YOUR INSTRUCTIONS: In the records below, find each line with the word "agent" and copy it.

(GIVEN INFORMATION Opens)

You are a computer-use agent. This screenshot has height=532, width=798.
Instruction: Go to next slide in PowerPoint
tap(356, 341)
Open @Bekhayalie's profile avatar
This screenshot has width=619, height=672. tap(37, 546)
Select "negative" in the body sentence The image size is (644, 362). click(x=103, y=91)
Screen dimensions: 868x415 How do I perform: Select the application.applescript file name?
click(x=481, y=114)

(GIVEN INFORMATION Closes)
(GIVEN INFORMATION Opens)

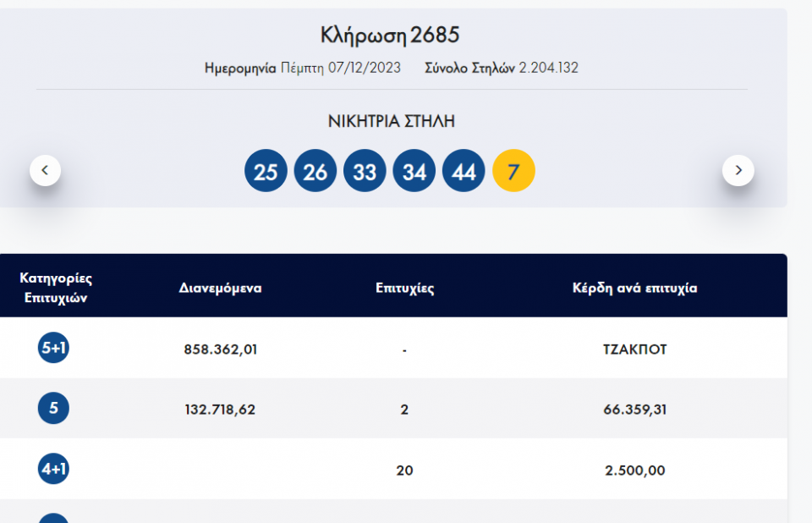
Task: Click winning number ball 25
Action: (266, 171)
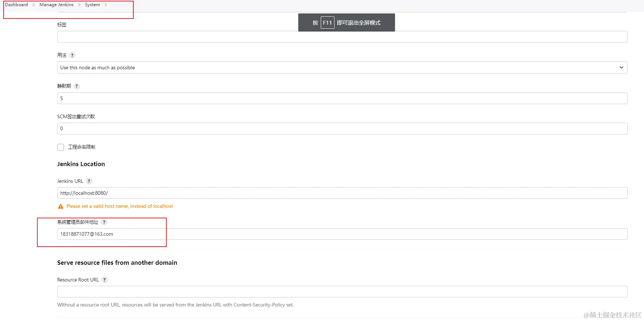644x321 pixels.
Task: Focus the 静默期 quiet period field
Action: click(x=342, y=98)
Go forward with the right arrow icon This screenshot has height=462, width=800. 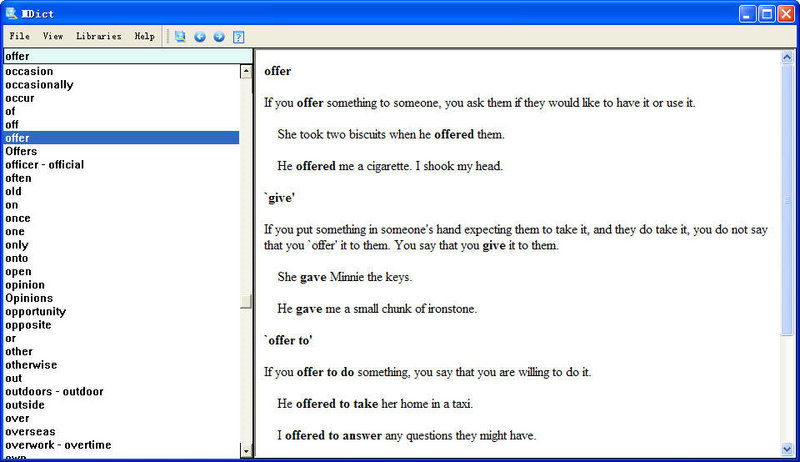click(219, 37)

(GIVEN INFORMATION Closes)
(GIVEN INFORMATION Opens)

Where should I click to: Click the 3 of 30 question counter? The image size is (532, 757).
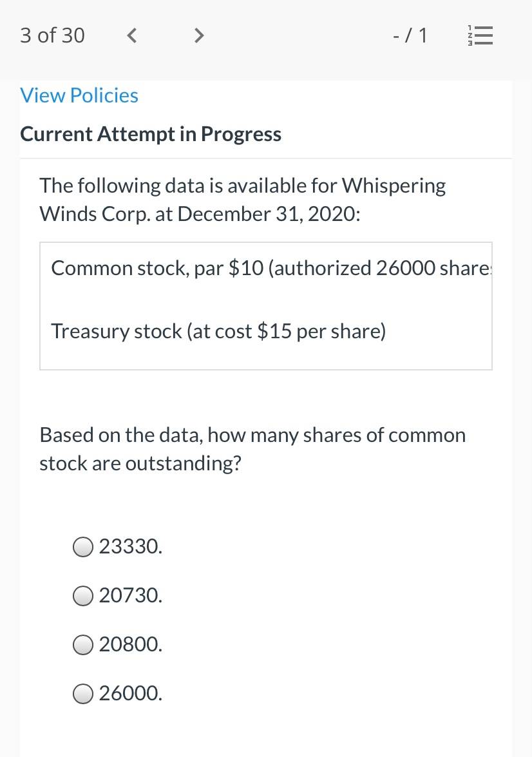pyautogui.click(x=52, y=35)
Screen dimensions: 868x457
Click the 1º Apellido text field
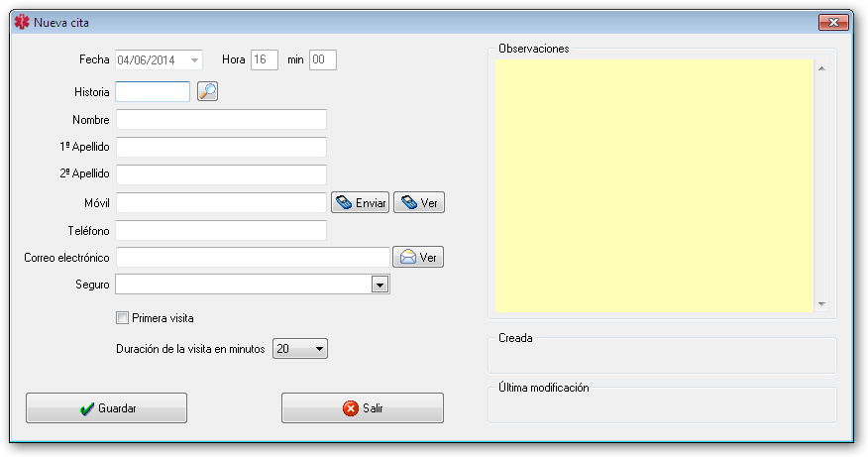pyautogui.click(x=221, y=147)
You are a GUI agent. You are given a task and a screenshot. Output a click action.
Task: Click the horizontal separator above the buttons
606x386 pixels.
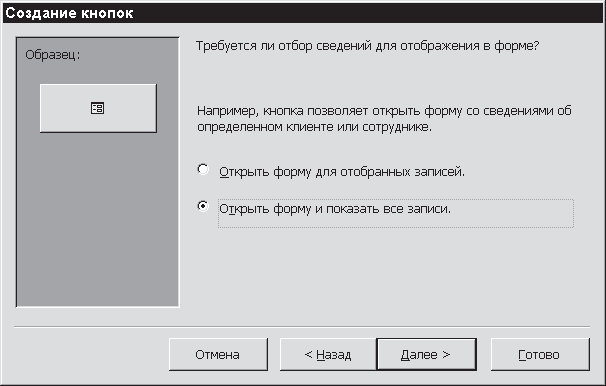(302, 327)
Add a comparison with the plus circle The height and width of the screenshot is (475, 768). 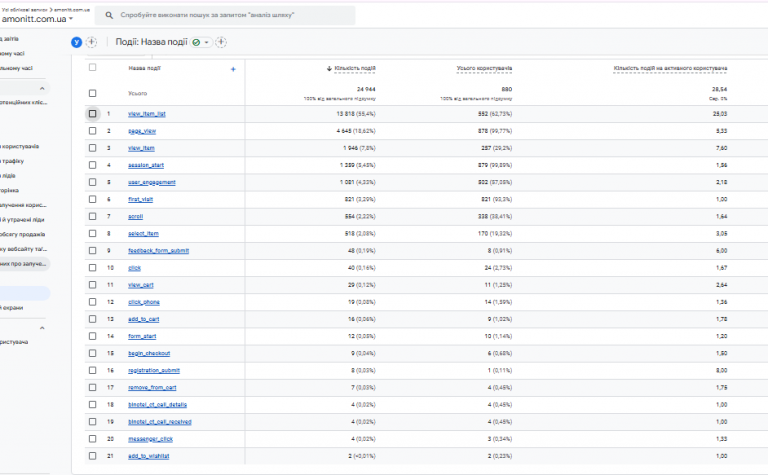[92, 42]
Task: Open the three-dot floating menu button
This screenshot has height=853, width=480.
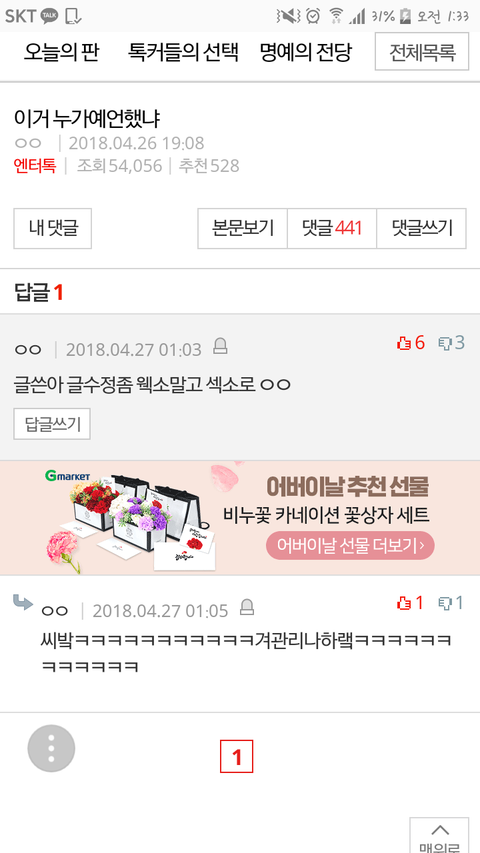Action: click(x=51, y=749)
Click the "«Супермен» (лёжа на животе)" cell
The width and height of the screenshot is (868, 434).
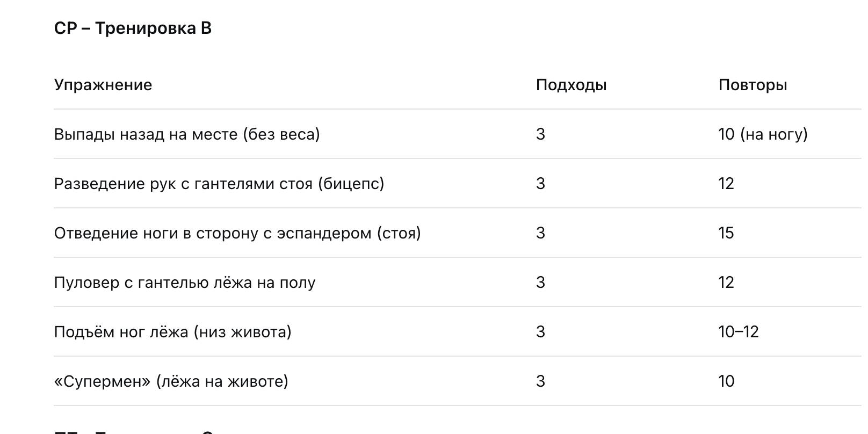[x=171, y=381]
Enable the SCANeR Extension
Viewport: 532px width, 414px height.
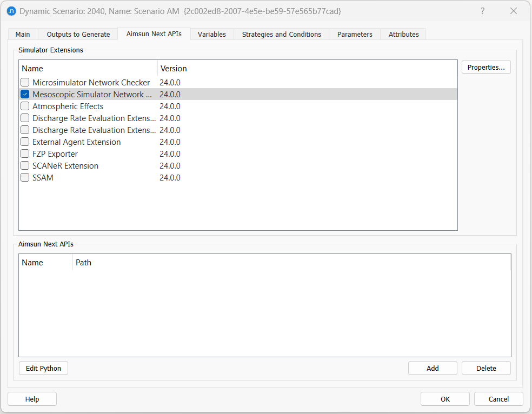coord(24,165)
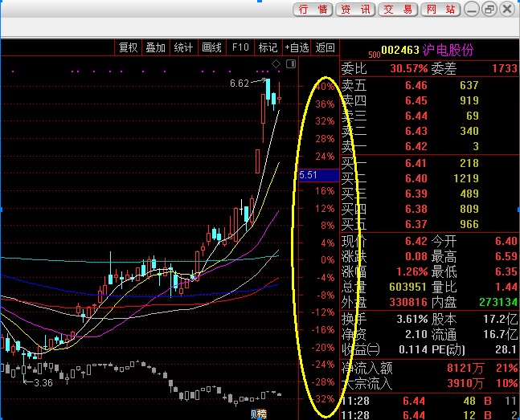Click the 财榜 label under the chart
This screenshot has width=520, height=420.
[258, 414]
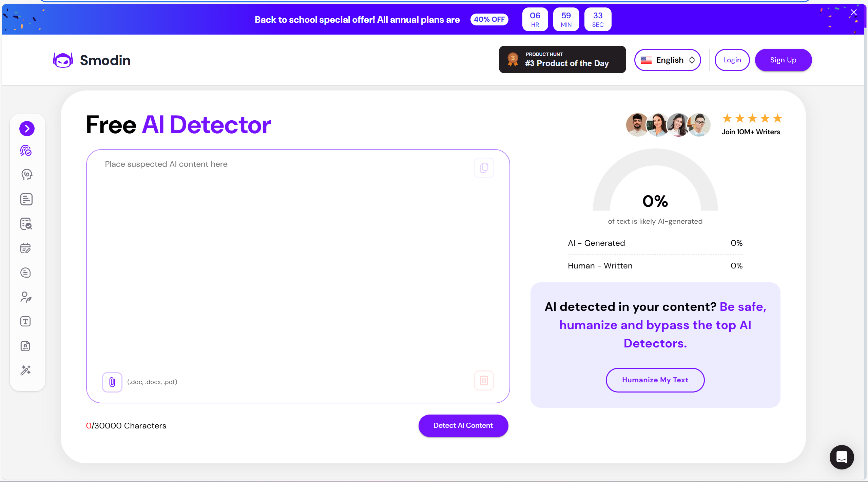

(GIVEN INFORMATION Closes)

ANSWER BOX:
You are a computer-use agent. This screenshot has height=532, width=798.
You are a GUI agent. You are given a task and a screenshot. Output a click action.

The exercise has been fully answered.